Le paragraphe Épictète. Ceux qui disent : vous avez mal à la tête, ce n’est pas de même trouve son écho dans le deuxième paragraphe de Raisons des effets 17 : Épictète demande bien plus fortement : Pourquoi ne nous fâchons‑nous pas si on dit que nous avons mal à la tête, et que nous nous fâchons de ce qu’on dit que nous raisonnons mal ou que nous choisissons mal ?

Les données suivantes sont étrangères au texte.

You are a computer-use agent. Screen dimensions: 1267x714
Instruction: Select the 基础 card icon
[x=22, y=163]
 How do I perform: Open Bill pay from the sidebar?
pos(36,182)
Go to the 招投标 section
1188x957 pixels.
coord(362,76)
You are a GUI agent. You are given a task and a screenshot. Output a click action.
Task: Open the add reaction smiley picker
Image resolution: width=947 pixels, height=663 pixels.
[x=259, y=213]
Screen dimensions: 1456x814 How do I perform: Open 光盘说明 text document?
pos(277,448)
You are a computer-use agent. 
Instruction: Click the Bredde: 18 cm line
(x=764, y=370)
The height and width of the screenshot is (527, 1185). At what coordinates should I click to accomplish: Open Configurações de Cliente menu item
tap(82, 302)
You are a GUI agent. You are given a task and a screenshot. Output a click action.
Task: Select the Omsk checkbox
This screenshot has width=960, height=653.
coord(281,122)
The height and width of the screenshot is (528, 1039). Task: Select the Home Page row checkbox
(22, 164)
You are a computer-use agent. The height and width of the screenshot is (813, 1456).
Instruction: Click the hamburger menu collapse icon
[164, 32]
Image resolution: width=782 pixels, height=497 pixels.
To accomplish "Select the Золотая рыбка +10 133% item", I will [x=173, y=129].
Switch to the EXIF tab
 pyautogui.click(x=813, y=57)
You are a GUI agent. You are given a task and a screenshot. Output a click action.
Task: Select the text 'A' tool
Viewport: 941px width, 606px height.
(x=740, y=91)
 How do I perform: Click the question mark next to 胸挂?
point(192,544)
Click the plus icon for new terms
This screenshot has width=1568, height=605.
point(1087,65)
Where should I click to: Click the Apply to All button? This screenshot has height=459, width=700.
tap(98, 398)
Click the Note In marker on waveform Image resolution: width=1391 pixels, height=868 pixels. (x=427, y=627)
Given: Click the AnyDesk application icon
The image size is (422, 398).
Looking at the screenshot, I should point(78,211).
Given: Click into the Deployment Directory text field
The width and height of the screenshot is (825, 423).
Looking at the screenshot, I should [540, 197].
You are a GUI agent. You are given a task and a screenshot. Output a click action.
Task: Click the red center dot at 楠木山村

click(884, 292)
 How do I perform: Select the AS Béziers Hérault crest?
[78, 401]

La proposition On est assuré de la santé, et non pas de la justice est développée par : Ce qui cause cela est que nous sommes bien certains que nous n’avons pas mal à la tête, et que nous ne sommes pas boiteux, mais nous ne sommes pas si assurés que nous choisissons le vrai. De sorte que, n’en ayant d’assurance qu’à cause que nous le voyons de toute notre vue, quand un autre voit de toute sa vue le contraire, cela nous met en suspens et nous étonne.
Dans le dernier mouvement de Raisons des effet 18, Pascal s’oriente vers la critique de la doctrine morale d’Épictète. Mais la suite de Raison des effets 17 suit ensuite une autre voie, à partir de l’idée que, dans la situation où mille autres se moquent de notre choix, et où il faut préférer nos lumières à celles de tant d’autres.
Mesnard Jean, “L’exemple dans les Pensées de Pascal”, in Poétique de la pensée, Études sur l’âge classique et le siècle philosophique, En hommage à Jean Dagen, Paris, Champion, 2006, p. 569-585. Analyse de cet exemple, p. 576 : que l’exemple soit inclus dans une question en fait une sorte d’énigme, qui est par nature chargée de sens. C’est sur un exemple que repose la preuve que les impressions physiques s’imposent sans contestation possible, alors que dans les choses de l’esprit, la critique ne peut jamais être tout à fait surmontée, ce qui est source de malaise et d’agressivité. L’exemple appuie la distinction fondamentale du contestable et de l’incontestable.
D’où vient qu’un boiteux ne nous irrite pas et un esprit boiteux nous irrite ? A cause qu’un boiteux reconnaît que nous allons droit et qu’un esprit boiteux dit que c’est nous qui boitons. Sans cela nous en aurions pitié, et non colère.
Montaigne, Essais, De l’art de conférer, III, 8, éd. Balsamo et alii, Pléiade, Paris, Gallimard, 2007, p. 974. « De vrai, pourquoi sans nous émouvoir, rencontrons nous quelqu’un qui ait le corps tortu et mal bâti, et ne pouvons souffrir le rencontre d’un esprit mal rangé, sans nous mettre en colère ? Cette vicieuse âpreté tient plus au juge, qu’à la faute. Ayons toujours en la bouche ce mot de Platon : Ce que je trouve mal sain, n’est-ce pas pour être moi-même mal sain ? Ne suis-je pas moi-même en coulpe ? mon avertissement se peut-il pas renverser contre moi ? »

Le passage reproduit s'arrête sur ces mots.